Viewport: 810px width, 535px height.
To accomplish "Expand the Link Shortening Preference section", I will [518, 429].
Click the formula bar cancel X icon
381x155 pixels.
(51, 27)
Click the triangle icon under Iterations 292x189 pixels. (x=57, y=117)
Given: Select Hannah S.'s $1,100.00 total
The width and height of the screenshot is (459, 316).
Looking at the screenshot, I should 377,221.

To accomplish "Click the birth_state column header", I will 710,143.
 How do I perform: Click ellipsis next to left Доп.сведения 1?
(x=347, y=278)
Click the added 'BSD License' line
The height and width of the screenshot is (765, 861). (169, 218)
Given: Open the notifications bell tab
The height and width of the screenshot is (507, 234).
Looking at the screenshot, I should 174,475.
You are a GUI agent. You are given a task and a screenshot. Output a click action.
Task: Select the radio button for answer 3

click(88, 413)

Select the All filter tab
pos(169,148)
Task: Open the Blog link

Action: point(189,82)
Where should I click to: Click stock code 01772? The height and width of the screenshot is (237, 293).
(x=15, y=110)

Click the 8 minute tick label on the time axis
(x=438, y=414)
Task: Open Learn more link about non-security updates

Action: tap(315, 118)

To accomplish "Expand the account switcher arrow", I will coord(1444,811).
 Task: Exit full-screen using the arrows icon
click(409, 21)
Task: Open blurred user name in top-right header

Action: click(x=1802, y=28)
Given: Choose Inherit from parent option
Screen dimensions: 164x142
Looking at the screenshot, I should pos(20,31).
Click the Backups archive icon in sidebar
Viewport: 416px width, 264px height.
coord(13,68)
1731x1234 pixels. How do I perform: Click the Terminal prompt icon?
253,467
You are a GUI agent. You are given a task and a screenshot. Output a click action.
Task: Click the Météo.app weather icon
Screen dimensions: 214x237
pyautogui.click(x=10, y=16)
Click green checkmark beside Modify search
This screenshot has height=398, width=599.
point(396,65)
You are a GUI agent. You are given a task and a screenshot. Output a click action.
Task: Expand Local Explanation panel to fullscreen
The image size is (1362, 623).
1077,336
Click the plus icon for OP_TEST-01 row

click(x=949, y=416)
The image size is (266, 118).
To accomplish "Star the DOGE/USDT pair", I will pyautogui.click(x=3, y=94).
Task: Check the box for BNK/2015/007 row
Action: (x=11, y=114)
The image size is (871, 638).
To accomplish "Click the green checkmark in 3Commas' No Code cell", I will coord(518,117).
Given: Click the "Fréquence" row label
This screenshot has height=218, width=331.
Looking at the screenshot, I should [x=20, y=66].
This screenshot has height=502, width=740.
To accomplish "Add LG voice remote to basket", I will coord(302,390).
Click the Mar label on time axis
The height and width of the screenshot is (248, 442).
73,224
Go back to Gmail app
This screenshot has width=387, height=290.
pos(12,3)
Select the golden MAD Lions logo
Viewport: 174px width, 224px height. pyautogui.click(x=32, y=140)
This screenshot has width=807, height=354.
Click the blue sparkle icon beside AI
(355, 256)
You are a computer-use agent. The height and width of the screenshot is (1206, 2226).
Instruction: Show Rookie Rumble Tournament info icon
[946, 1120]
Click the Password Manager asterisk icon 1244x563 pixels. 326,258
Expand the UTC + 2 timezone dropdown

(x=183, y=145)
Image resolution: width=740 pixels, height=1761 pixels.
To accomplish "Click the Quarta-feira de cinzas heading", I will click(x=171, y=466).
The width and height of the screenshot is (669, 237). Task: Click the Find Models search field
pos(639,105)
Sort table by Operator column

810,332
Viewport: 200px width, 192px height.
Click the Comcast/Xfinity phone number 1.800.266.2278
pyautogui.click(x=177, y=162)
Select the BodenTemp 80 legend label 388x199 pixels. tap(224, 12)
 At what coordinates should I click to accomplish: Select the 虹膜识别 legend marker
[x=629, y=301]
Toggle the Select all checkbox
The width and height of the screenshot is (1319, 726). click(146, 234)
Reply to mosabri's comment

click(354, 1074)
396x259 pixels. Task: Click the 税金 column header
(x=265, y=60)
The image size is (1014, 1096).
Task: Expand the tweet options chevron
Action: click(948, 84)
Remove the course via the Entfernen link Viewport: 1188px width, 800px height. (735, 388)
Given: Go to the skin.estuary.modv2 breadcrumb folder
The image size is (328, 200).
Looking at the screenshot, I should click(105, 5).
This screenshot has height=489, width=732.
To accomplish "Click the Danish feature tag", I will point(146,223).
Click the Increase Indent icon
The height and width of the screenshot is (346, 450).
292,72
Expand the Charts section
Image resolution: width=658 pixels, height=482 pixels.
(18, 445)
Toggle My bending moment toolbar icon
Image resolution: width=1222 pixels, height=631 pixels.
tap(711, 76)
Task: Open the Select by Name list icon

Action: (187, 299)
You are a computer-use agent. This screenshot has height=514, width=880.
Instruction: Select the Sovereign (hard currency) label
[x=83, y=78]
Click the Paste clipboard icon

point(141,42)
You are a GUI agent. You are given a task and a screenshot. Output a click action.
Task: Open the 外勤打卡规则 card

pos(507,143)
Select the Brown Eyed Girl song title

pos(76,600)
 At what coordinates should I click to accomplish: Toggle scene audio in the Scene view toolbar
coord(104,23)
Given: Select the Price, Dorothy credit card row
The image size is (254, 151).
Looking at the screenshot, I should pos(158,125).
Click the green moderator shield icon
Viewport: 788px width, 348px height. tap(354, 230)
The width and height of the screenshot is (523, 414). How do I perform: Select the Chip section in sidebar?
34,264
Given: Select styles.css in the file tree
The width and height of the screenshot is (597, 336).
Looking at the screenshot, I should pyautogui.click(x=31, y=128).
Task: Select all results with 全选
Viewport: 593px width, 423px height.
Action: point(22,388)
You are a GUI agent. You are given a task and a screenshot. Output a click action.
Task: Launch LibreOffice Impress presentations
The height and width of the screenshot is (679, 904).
○ ○ ○
▶ [Try it] Transcribe the lines above precisely, keeping each one unchanged.

▶ [Response to the exercise]
Viewport: 810px width, 535px height.
To accomplish "Expand the Link Shortening Preference section", I will [518, 429].
Click the formula bar cancel X icon
381x155 pixels.
(51, 27)
Click the triangle icon under Iterations 292x189 pixels. (x=57, y=117)
Given: Select Hannah S.'s $1,100.00 total
The width and height of the screenshot is (459, 316).
Looking at the screenshot, I should 377,221.

To accomplish "Click the birth_state column header", I will 710,143.
 How do I perform: Click ellipsis next to left Доп.сведения 1?
(x=347, y=278)
Click the added 'BSD License' line
The height and width of the screenshot is (765, 861). (169, 218)
Given: Open the notifications bell tab
The height and width of the screenshot is (507, 234).
Looking at the screenshot, I should 174,475.
You are a GUI agent. You are given a task and a screenshot. Output a click action.
Task: Select the radio button for answer 3

click(88, 413)

Select the All filter tab
pos(169,148)
Task: Open the Blog link

Action: point(189,82)
Where should I click to: Click stock code 01772? The height and width of the screenshot is (237, 293).
(x=15, y=110)

Click the 8 minute tick label on the time axis
(x=438, y=414)
Task: Open Learn more link about non-security updates

Action: tap(315, 118)

To accomplish "Expand the account switcher arrow", I will coord(1444,811).
 Task: Exit full-screen using the arrows icon
click(409, 21)
Task: Open blurred user name in top-right header

Action: click(x=1802, y=28)
Given: Choose Inherit from parent option
Screen dimensions: 164x142
Looking at the screenshot, I should pos(20,31).
Click the Backups archive icon in sidebar
Viewport: 416px width, 264px height.
coord(13,68)
1731x1234 pixels. How do I perform: Click the Terminal prompt icon?
253,467
You are a GUI agent. You are given a task and a screenshot. Output a click action.
Task: Click the Météo.app weather icon
Screen dimensions: 214x237
pyautogui.click(x=10, y=16)
Click green checkmark beside Modify search
This screenshot has height=398, width=599.
point(396,65)
You are a GUI agent. You are given a task and a screenshot. Output a click action.
Task: Expand Local Explanation panel to fullscreen
The image size is (1362, 623).
1077,336
Click the plus icon for OP_TEST-01 row

click(x=949, y=416)
The image size is (266, 118).
To accomplish "Star the DOGE/USDT pair", I will pyautogui.click(x=3, y=94).
Task: Check the box for BNK/2015/007 row
Action: (x=11, y=114)
The image size is (871, 638).
To accomplish "Click the green checkmark in 3Commas' No Code cell", I will coord(518,117).
Given: Click the "Fréquence" row label
This screenshot has height=218, width=331.
Looking at the screenshot, I should [x=20, y=66].
This screenshot has height=502, width=740.
To accomplish "Add LG voice remote to basket", I will coord(302,390).
Click the Mar label on time axis
The height and width of the screenshot is (248, 442).
73,224
Go back to Gmail app
This screenshot has width=387, height=290.
pos(12,3)
Select the golden MAD Lions logo
Viewport: 174px width, 224px height. pyautogui.click(x=32, y=140)
This screenshot has width=807, height=354.
Click the blue sparkle icon beside AI
(355, 256)
You are a computer-use agent. The height and width of the screenshot is (1206, 2226).
Instruction: Show Rookie Rumble Tournament info icon
[946, 1120]
Click the Password Manager asterisk icon 1244x563 pixels. 326,258
Expand the UTC + 2 timezone dropdown

(x=183, y=145)
Image resolution: width=740 pixels, height=1761 pixels.
To accomplish "Click the Quarta-feira de cinzas heading", I will click(x=171, y=466).
The width and height of the screenshot is (669, 237). Task: Click the Find Models search field
pos(639,105)
Sort table by Operator column

810,332
Viewport: 200px width, 192px height.
Click the Comcast/Xfinity phone number 1.800.266.2278
pyautogui.click(x=177, y=162)
Select the BodenTemp 80 legend label 388x199 pixels. tap(224, 12)
 At what coordinates should I click to accomplish: Select the 虹膜识别 legend marker
[x=629, y=301]
Toggle the Select all checkbox
The width and height of the screenshot is (1319, 726). click(146, 234)
Reply to mosabri's comment

click(354, 1074)
396x259 pixels. Task: Click the 税金 column header
(x=265, y=60)
The image size is (1014, 1096).
Task: Expand the tweet options chevron
Action: click(948, 84)
Remove the course via the Entfernen link Viewport: 1188px width, 800px height. (735, 388)
Given: Go to the skin.estuary.modv2 breadcrumb folder
The image size is (328, 200).
Looking at the screenshot, I should click(105, 5).
This screenshot has height=489, width=732.
To accomplish "Click the Danish feature tag", I will point(146,223).
Click the Increase Indent icon
The height and width of the screenshot is (346, 450).
292,72
Expand the Charts section
Image resolution: width=658 pixels, height=482 pixels.
(18, 445)
Toggle My bending moment toolbar icon
Image resolution: width=1222 pixels, height=631 pixels.
tap(711, 76)
Task: Open the Select by Name list icon

Action: (187, 299)
You are a computer-use agent. This screenshot has height=514, width=880.
Instruction: Select the Sovereign (hard currency) label
[x=83, y=78]
Click the Paste clipboard icon

point(141,42)
You are a GUI agent. You are given a task and a screenshot. Output a click action.
Task: Open the 外勤打卡规则 card

pos(507,143)
Select the Brown Eyed Girl song title

pos(76,600)
 At what coordinates should I click to accomplish: Toggle scene audio in the Scene view toolbar
coord(104,23)
Given: Select the Price, Dorothy credit card row
The image size is (254, 151).
Looking at the screenshot, I should pos(158,125).
Click the green moderator shield icon
Viewport: 788px width, 348px height. tap(354, 230)
The width and height of the screenshot is (523, 414). How do I perform: Select the Chip section in sidebar?
34,264
Given: Select styles.css in the file tree
The width and height of the screenshot is (597, 336).
Looking at the screenshot, I should pyautogui.click(x=31, y=128).
Task: Select all results with 全选
Viewport: 593px width, 423px height.
Action: point(22,388)
You are a GUI agent. You are given a task and a screenshot. Output a click action.
Task: Launch LibreOffice Impress presentations
The height and width of the screenshot is (679, 904).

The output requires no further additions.